== Materiali forniti ==
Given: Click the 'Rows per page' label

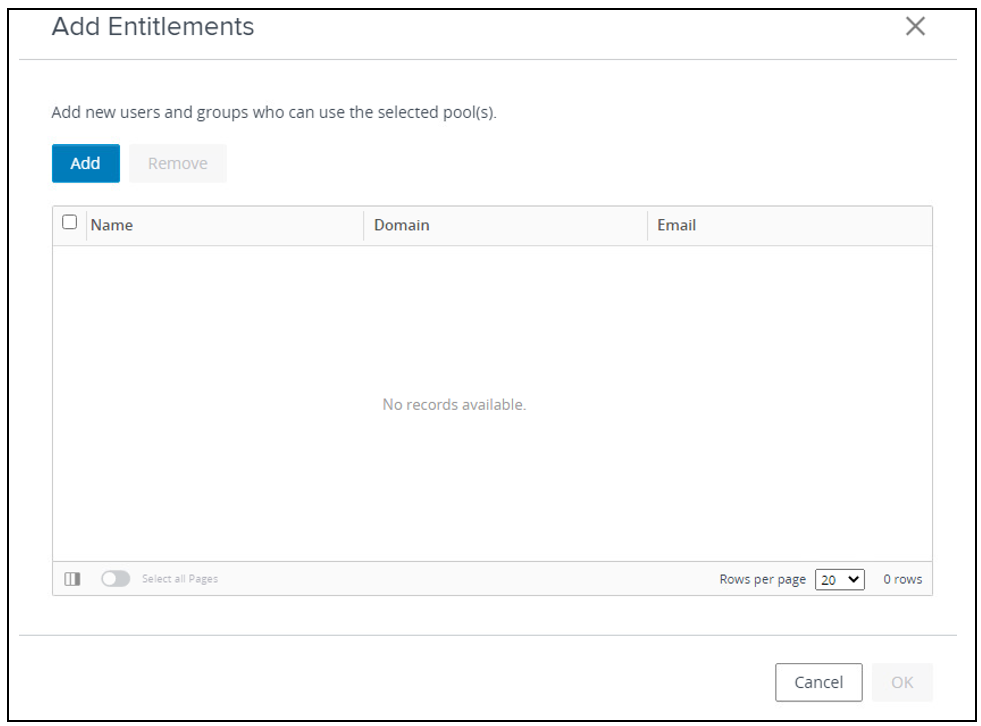Looking at the screenshot, I should [x=762, y=580].
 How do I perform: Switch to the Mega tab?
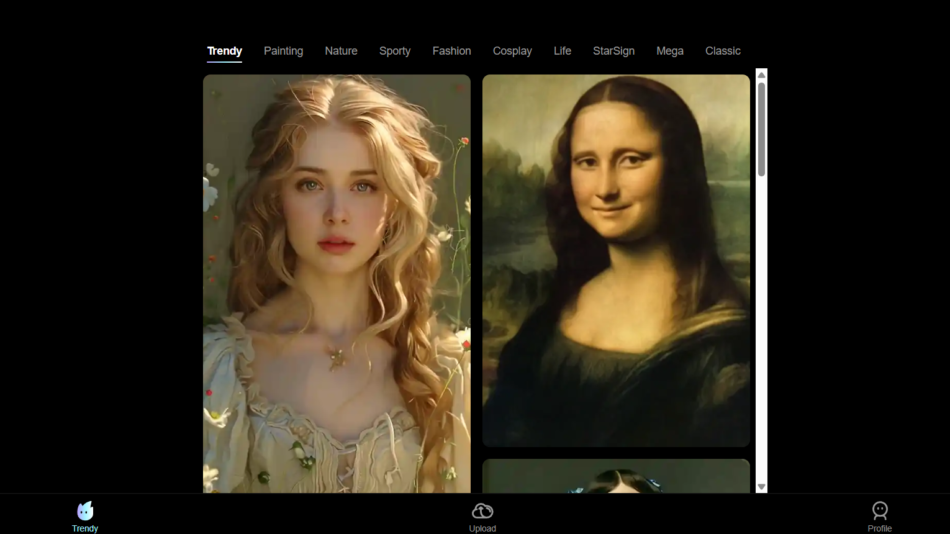tap(670, 51)
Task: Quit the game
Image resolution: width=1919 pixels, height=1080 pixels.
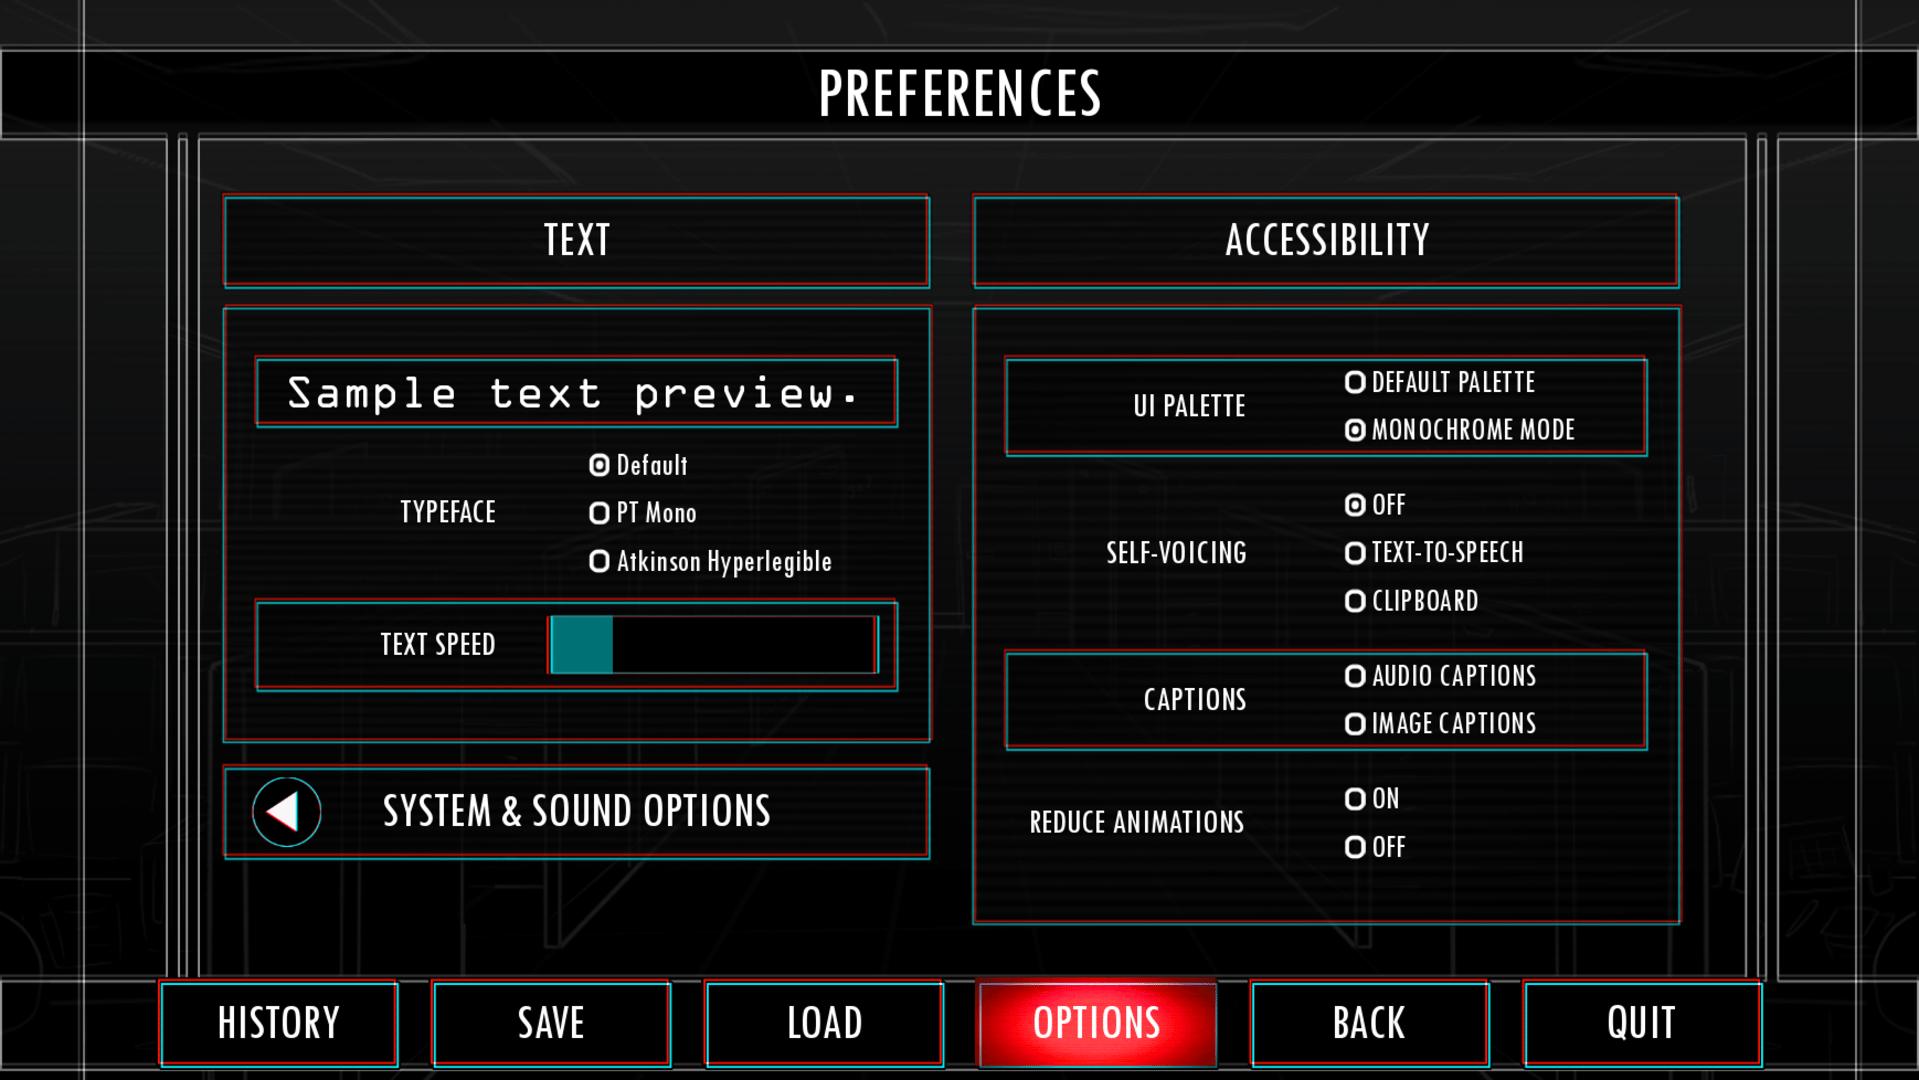Action: point(1641,1023)
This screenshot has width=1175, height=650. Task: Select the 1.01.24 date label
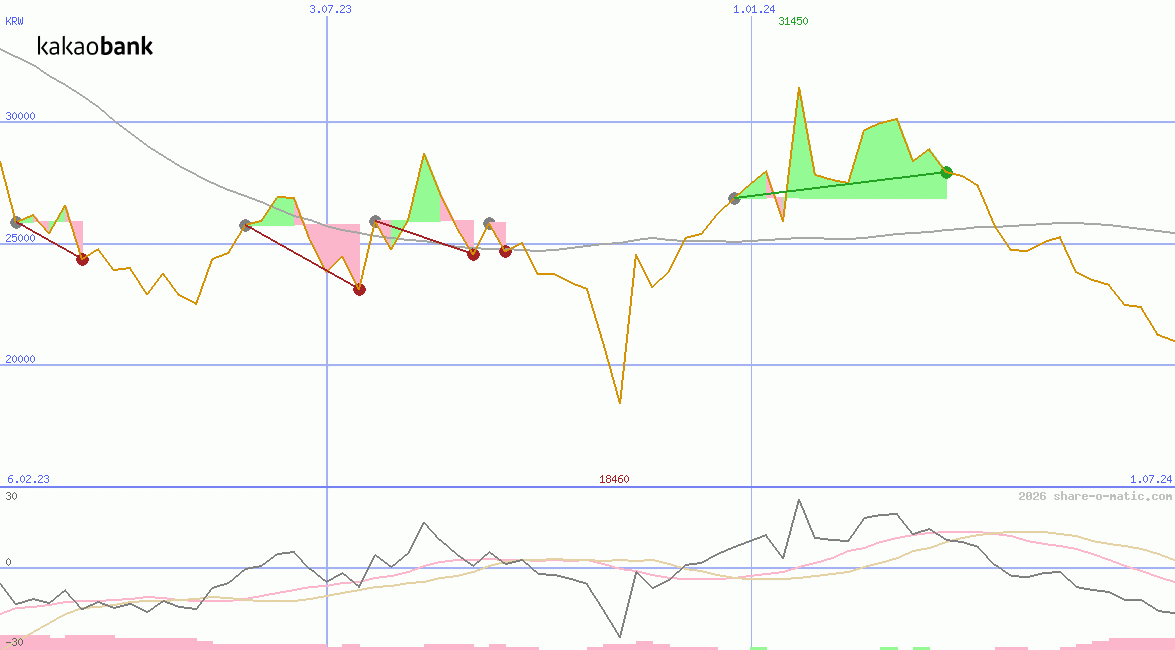tap(754, 8)
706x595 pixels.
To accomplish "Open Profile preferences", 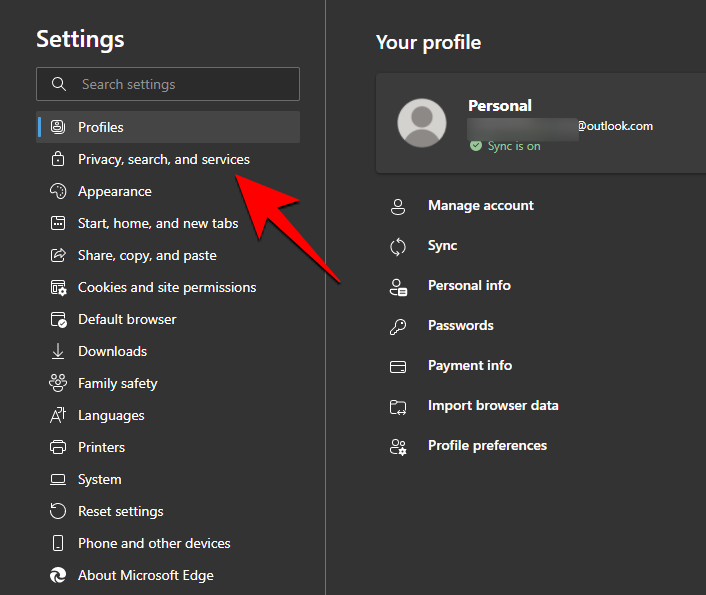I will [x=487, y=445].
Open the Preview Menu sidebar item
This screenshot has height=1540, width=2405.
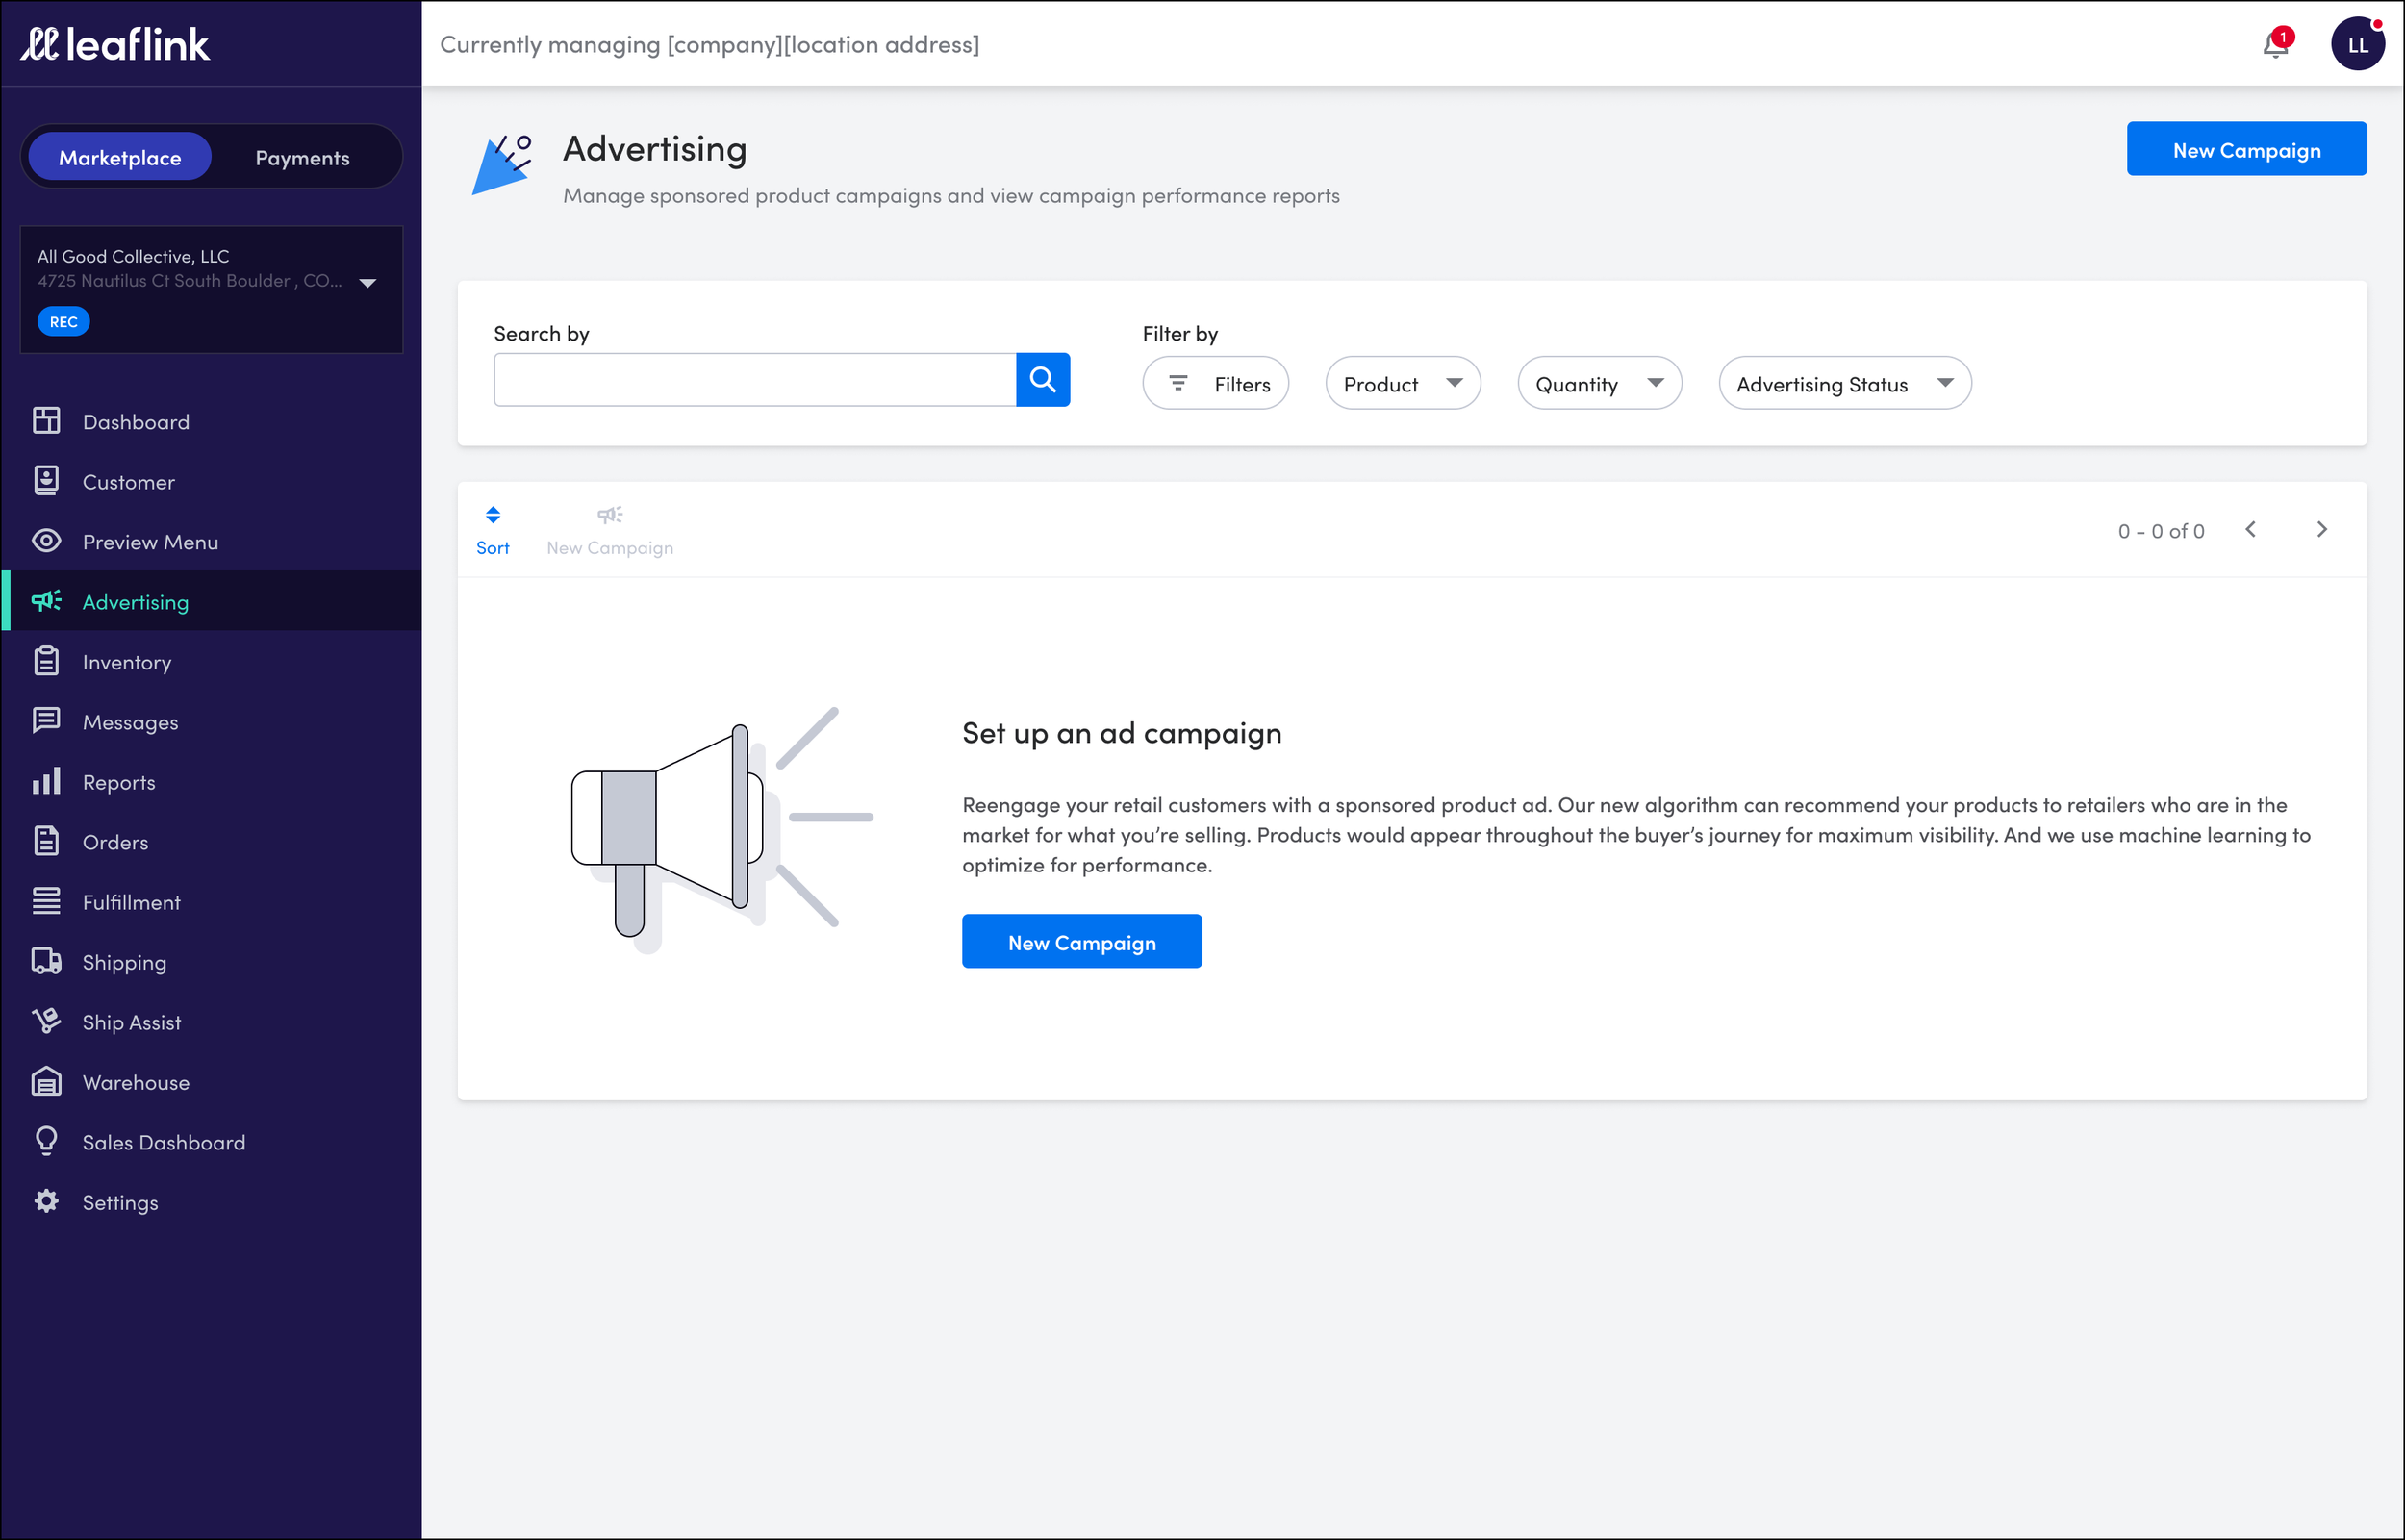pos(150,542)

== Consegna ==
Rinomina "Preview Menu" in "Settings Menu" nelle righe che vanno da quella contenente "Open the Preview Menu sidebar item" alla fine delle voci, e riscrivile senza altre modifiche. Ometti le immagini nella risposta.

== Svolgimento ==
Open the Settings Menu sidebar item
This screenshot has height=1540, width=2405.
pos(150,542)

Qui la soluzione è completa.